Question

How do you simplify: $\sin \left( {x + \dfrac{\pi }{4}} \right)$ ?

Answer 1

Hint: The given question deals with basic simplification of trigonometric functions by using some of the simple trigonometric formulae such as the compound angle formulae for sine function $\sin \left( {A + B} \right) = \sin A\cos B + \cos A\sin B$. Basic algebraic rules and trigonometric identities are to be kept in mind while doing simplification in the given problem.

Complete answer:
In the given problem, we have to simplify the trigonometric expression given to us as: $\sin \left( {x + \dfrac{\pi }{4}} \right)$
So, we will use the compound angle formula for sine function as $\sin \left( {A + B} \right) = \sin A\cos B + \cos A\sin B$ where $A = x$ and $B = \left( {\dfrac{\pi }{4}} \right)$. Hence, we get the expanded form as,
$ \Rightarrow \sin \left( {x + \dfrac{\pi }{4}} \right) = \sin x\cos \left( {\dfrac{\pi }{4}} \right) + \cos x\sin \left( {\dfrac{\pi }{4}} \right)$
Now, we have to substitute in the values of cosine and sine function for the angle $\left( {\dfrac{\pi }{4}} \right)$ and then get the simplified form of the trigonometric expression.
We know that the value of cosine function for the standard angle $\left( {\dfrac{\pi }{4}} \right)$ is $\cos \left( {\dfrac{\pi }{4}} \right) = \dfrac{1}{{\sqrt 2 }}$ and value of sine function for the same angle is $\sin \left( {\dfrac{\pi }{4}} \right) = \dfrac{1}{{\sqrt 2 }}$.
So, we get,
$ \Rightarrow \sin \left( {x + \dfrac{\pi }{4}} \right) = \sin x\left( {\dfrac{1}{{\sqrt 2 }}} \right) + \cos x\left( {\dfrac{1}{{\sqrt 2 }}} \right)$
Now, taking the common terms outside the brackets, we get,
$ \Rightarrow \sin \left( {x + \dfrac{\pi }{4}} \right) = \left( {\dfrac{1}{{\sqrt 2 }}} \right)\left( {\sin x + \cos x} \right)$
Hence, the simplified form of the trigonometric expression $\sin \left( {x + \dfrac{\pi }{4}} \right)$ can be simplified as $\left( {\dfrac{1}{{\sqrt 2 }}} \right)\left( {\sin x + \cos x} \right)$ by the use of basic algebraic rules and simple trigonometric formulae.

Note:
Trigonometric functions are also called Circular functions.

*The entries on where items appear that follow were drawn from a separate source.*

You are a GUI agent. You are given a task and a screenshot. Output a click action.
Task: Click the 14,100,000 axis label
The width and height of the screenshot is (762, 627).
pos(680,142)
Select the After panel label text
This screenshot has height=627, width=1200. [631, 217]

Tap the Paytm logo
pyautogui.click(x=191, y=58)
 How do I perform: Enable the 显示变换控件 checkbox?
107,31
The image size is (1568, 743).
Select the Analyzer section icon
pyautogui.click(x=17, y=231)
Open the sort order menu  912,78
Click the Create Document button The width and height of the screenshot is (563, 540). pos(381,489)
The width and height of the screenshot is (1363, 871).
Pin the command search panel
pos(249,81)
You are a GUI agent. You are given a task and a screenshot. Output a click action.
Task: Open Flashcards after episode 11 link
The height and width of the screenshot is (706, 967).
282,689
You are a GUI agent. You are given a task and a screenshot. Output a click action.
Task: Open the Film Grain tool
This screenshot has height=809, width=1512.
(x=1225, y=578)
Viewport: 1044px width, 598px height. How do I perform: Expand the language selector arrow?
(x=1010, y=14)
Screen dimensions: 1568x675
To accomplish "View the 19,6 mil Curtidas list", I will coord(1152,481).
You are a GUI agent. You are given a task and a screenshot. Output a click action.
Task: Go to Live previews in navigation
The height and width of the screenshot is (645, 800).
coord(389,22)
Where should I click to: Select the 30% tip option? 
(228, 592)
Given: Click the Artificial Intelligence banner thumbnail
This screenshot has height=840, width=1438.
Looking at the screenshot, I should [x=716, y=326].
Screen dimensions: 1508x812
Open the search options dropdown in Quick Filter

Trigonometric functions are the functions that relate an angle of a right angled triangle to the ratio of two side lengths. There are $6$trigonometric functions, namely: $\sin (x)$,$\cos (x)$,$\tan (x)$,$\cos ec(x)$,$\sec (x)$and \[\cot \left( x \right)\] . We must know the compound angle formulae of sine as $\sin \left( {A + B} \right) = \sin A\cos B + \cos A\sin B$ and cosine as $\cos \left( {A + B} \right) = \cos A\cos B - \sin A\sin B$.